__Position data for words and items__
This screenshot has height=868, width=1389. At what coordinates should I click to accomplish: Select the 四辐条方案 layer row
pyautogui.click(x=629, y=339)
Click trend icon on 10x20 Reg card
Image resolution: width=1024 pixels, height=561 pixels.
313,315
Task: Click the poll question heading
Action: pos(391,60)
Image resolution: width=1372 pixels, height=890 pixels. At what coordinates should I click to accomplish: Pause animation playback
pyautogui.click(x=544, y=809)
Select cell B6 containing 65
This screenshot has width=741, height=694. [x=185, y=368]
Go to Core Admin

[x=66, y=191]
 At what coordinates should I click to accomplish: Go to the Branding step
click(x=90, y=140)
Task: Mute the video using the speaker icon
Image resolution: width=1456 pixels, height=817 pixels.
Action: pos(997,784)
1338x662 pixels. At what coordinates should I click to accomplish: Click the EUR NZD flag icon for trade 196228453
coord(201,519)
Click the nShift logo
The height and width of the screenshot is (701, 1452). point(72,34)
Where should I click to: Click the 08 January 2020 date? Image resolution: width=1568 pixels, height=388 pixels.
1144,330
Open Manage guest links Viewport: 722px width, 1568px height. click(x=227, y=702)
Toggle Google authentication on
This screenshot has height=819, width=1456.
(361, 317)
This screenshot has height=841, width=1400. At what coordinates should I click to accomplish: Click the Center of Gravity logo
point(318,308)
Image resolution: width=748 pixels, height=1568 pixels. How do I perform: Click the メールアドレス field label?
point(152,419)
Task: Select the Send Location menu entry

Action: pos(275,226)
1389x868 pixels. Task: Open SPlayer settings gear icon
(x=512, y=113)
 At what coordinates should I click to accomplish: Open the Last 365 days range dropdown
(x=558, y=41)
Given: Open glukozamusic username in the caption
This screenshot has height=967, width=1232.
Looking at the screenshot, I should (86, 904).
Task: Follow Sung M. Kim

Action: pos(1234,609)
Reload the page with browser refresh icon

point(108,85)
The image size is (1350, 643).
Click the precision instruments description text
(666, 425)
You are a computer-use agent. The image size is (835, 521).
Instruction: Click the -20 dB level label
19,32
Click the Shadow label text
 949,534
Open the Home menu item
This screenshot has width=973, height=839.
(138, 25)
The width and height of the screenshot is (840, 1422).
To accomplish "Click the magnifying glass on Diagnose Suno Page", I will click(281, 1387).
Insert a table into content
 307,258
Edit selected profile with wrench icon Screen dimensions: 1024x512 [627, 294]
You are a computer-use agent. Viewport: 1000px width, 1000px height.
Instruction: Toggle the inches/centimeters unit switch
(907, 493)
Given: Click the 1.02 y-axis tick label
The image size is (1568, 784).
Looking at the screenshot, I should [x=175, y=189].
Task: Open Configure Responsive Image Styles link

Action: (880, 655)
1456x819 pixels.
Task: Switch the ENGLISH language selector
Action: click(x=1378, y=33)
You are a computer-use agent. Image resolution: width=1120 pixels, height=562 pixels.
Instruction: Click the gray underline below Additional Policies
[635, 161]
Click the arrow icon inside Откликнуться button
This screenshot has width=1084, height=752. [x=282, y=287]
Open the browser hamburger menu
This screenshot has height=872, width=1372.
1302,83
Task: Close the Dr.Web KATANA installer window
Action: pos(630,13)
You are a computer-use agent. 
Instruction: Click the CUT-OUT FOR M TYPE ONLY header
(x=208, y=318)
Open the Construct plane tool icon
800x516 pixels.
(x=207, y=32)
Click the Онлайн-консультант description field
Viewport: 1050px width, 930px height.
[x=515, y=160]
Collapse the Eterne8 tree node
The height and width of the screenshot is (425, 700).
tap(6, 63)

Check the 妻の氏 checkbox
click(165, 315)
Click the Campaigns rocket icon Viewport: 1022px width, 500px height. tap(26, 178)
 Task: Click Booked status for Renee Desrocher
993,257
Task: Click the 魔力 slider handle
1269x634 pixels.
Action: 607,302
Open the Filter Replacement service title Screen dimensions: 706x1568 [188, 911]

__Task to carry out__
Turn every line of the records above into a numbered list, skipping any blank lines.

__The solution__
1. This screenshot has height=868, width=1389. At what coordinates should I click to accomplish: Select the 四辐条方案 layer row
2. pyautogui.click(x=629, y=339)
3. Click trend icon on 10x20 Reg card
4. Image resolution: width=1024 pixels, height=561 pixels.
5. 313,315
6. Task: Click the poll question heading
7. Action: pos(391,60)
8. Image resolution: width=1372 pixels, height=890 pixels. At what coordinates should I click to accomplish: Pause animation playback
9. pyautogui.click(x=544, y=809)
10. Select cell B6 containing 65
11. This screenshot has width=741, height=694. [x=185, y=368]
12. Go to Core Admin
13. [x=66, y=191]
14.  At what coordinates should I click to accomplish: Go to the Branding step
15. click(x=90, y=140)
16. Task: Mute the video using the speaker icon
17. Image resolution: width=1456 pixels, height=817 pixels.
18. Action: pos(997,784)
19. 1338x662 pixels. At what coordinates should I click to accomplish: Click the EUR NZD flag icon for trade 196228453
20. coord(201,519)
21. Click the nShift logo
22. The height and width of the screenshot is (701, 1452). point(72,34)
23. Where should I click to: Click the 08 January 2020 date? Image resolution: width=1568 pixels, height=388 pixels.
24. 1144,330
25. Open Manage guest links Viewport: 722px width, 1568px height. click(x=227, y=702)
26. Toggle Google authentication on
27. This screenshot has height=819, width=1456.
28. (361, 317)
29. This screenshot has height=841, width=1400. At what coordinates should I click to accomplish: Click the Center of Gravity logo
30. point(318,308)
31. Image resolution: width=748 pixels, height=1568 pixels. How do I perform: Click the メールアドレス field label?
32. point(152,419)
33. Task: Select the Send Location menu entry
34. Action: pos(275,226)
35. 1389x868 pixels. Task: Open SPlayer settings gear icon
36. (x=512, y=113)
37.  At what coordinates should I click to accomplish: Open the Last 365 days range dropdown
38. (x=558, y=41)
39. Given: Open glukozamusic username in the caption
40. This screenshot has height=967, width=1232.
41. Looking at the screenshot, I should (86, 904).
42. Task: Follow Sung M. Kim
43. Action: pos(1234,609)
44. Reload the page with browser refresh icon
45. point(108,85)
46. The image size is (1350, 643).
47. Click the precision instruments description text
48. (666, 425)
49. You are a computer-use agent. The image size is (835, 521).
50. Instruction: Click the -20 dB level label
51. 19,32
52. Click the Shadow label text
53.  949,534
54. Open the Home menu item
55. This screenshot has width=973, height=839.
56. (138, 25)
57. The width and height of the screenshot is (840, 1422).
58. To accomplish "Click the magnifying glass on Diagnose Suno Page", I will click(281, 1387).
59. Insert a table into content
60.  307,258
61. Edit selected profile with wrench icon Screen dimensions: 1024x512 [627, 294]
62. You are a computer-use agent. Viewport: 1000px width, 1000px height.
63. Instruction: Toggle the inches/centimeters unit switch
64. (907, 493)
65. Given: Click the 1.02 y-axis tick label
66. The image size is (1568, 784).
67. Looking at the screenshot, I should [x=175, y=189].
68. Task: Open Configure Responsive Image Styles link
69. Action: (880, 655)
70. 1456x819 pixels.
71. Task: Switch the ENGLISH language selector
72. Action: click(x=1378, y=33)
73. You are a computer-use agent. Image resolution: width=1120 pixels, height=562 pixels.
74. Instruction: Click the gray underline below Additional Policies
75. [635, 161]
76. Click the arrow icon inside Откликнуться button
77. This screenshot has width=1084, height=752. [x=282, y=287]
78. Open the browser hamburger menu
79. This screenshot has height=872, width=1372.
80. 1302,83
81. Task: Close the Dr.Web KATANA installer window
82. Action: pos(630,13)
83. You are a computer-use agent. 
84. Instruction: Click the CUT-OUT FOR M TYPE ONLY header
85. (x=208, y=318)
86. Open the Construct plane tool icon
87. 800x516 pixels.
88. (x=207, y=32)
89. Click the Онлайн-консультант description field
90. Viewport: 1050px width, 930px height.
91. [x=515, y=160]
92. Collapse the Eterne8 tree node
93. The height and width of the screenshot is (425, 700).
94. tap(6, 63)
95. Check the 妻の氏 checkbox
96. click(165, 315)
97. Click the Campaigns rocket icon Viewport: 1022px width, 500px height. tap(26, 178)
98.  Task: Click Booked status for Renee Desrocher
99. 993,257
100. Task: Click the 魔力 slider handle
101. 1269x634 pixels.
102. Action: 607,302
103. Open the Filter Replacement service title Screen dimensions: 706x1568 [188, 911]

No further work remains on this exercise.